Effects of Other SNPs on COMT Activity

The 3′ flanking SNP near the polyadenylation site has been reported to be strongly associated with schizophrenia and to affect differential expression of Val/Met alleles (Shifman et al. 2002; Bray et al. 2003). We found no significant effects of this SNP on mRNA or protein expression or on COMT activity in DLPFC tissue in the entire sample or in each Val/Met genotype group (F[2,100]=1.70; P>.05) (table 2).

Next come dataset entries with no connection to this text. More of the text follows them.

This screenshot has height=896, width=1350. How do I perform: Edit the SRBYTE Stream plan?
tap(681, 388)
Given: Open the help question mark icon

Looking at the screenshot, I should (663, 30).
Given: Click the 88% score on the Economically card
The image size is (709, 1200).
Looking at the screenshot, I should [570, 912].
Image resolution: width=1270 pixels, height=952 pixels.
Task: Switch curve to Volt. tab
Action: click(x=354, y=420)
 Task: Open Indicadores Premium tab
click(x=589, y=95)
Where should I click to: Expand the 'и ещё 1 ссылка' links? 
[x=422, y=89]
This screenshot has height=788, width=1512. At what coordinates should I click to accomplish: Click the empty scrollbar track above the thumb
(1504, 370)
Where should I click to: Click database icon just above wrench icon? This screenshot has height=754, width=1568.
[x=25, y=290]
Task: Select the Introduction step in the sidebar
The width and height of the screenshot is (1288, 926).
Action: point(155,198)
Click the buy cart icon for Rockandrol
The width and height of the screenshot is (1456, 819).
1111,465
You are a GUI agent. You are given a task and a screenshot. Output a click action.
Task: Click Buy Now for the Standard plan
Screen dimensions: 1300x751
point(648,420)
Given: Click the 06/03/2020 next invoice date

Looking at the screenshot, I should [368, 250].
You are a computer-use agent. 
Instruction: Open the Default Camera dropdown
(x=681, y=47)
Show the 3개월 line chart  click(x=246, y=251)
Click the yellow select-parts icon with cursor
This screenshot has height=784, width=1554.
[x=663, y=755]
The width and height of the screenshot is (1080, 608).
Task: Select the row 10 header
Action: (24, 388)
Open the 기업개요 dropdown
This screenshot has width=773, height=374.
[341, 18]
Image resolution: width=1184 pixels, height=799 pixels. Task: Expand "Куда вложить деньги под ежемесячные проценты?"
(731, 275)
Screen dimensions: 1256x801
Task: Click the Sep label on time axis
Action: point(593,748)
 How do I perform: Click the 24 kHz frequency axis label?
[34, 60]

The intron 1 SNP has also been identified and linked to risk for schizophrenia, as well as to differential expression of Val/Met alleles (Shifman et al. 2002; Bray et al. 2003). However, differences in genotype at this SNP appeared to have no effect on COMT mRNA or protein expression or enzyme activity in DLPFC in the entire sample (F[2,100]=0.57; P>.5) (table 2) or in each Val/Met genotype group (F[4,94]=0.50; P>.5). Finally, because of the possibility that COMT activity or the Val/Met effect could be modified by a cis-acting haplotype, we constructed likely haplotypes in our samples on the basis of our four polymorphisms by use of SNPHAP, version 1.0 (see the Software and Course Materials Web site), and we reanalyzed COMT activity in the brain on the basis of the common haplotypes. No effects were seen other than those attributable to the Val/Met polymorphism (table 2).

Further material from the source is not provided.